Afghan war makes election entry

In Germany the grand coalition was hoping to keep the country’s most important military mission out of the campaign – the same way it has kept it out of widespread public debate for years. The north of Afghanistan has always stood for the Germans’ “good constructive mission”, while in the south the bad boys from the US were waging war with dubious methods. This construct collapsed in the spring when the German troops were repeatedly engaged in combat and suffered fatalities. Suddenly the rules of the game were changed, and the tone ratcheted up. It was clear to all the political players that they would have to disabuse Germany of its delusions and acquaint the public at home with the brutal reality – albeit not before the parliamentary elections please: most Germans are against the mission as it is.

Now, ironically enough, it is not the Taliban who have brought the issue into the campaign. It was a German commander’s order that hurled the mission like a bolt from the blue into the electoral debate. And that is where it will have to be discussed.

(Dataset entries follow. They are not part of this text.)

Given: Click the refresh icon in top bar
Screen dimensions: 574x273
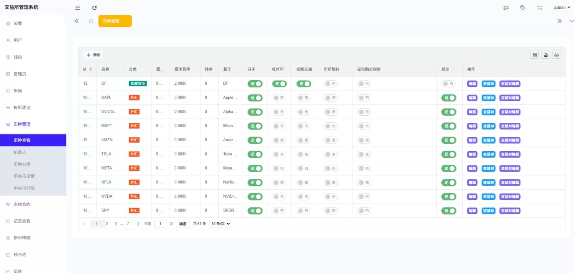Looking at the screenshot, I should pyautogui.click(x=94, y=8).
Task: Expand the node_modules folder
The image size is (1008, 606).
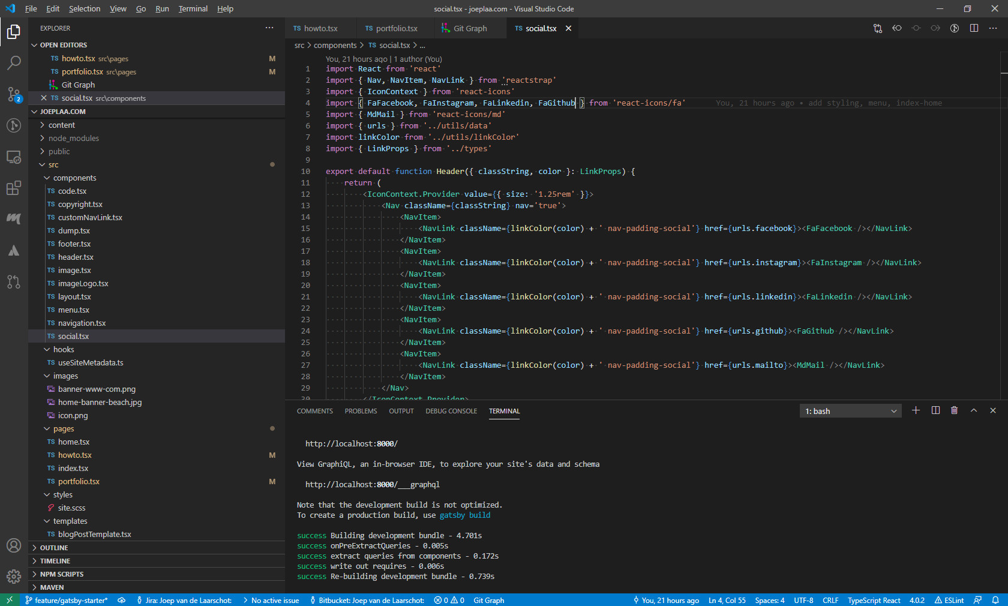Action: pos(73,139)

Two vital decisions are taking shape that will have to be negotiated after the elections: First of all, the international community is going to send more soldiers and, above all, more civilian aid workers: agricultural advisers, police instructors, public administration experts, doctors. Will the next Federal Government send its fair share too? Secondly, the international community is going to have to give the Afghan government an ultimatum: President Karzai has to decide whose side he is playing on, and whether he is serious about nation-building. Will the next Federal Government put pressure on Karzai and issue an ultimatum too?

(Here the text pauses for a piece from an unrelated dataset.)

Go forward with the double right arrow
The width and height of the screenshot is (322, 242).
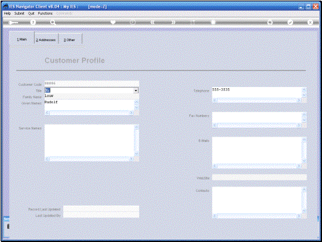(x=173, y=22)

Time to dissolve the alliance

“The war in Afghanistan is at once in crisis and in limbo,” writes Mary Dejevsky in the Independent. Behind public debate about the purpose of the war is another discussion - the future of Nato. If Nato cannot prevail in Afghanistan, Dejevsky argues, “what price the continuation of the alliance at all?” The alliance, she pursues “has outlived its usefulness”, and “should have declared victory and dissolved itself at the end of the Cold War.” Such a dissolution would have sent the message to Moscow that would have cast off Nato’s image as “directed exclusively against Russia.” Even a “name change and clarification of mission could have been a first step to the alliance, perhaps, becoming the core of a regional military force for the UN.” Unable to find a new purpose, the alliance looks increasingly unstable in the Afghan mire.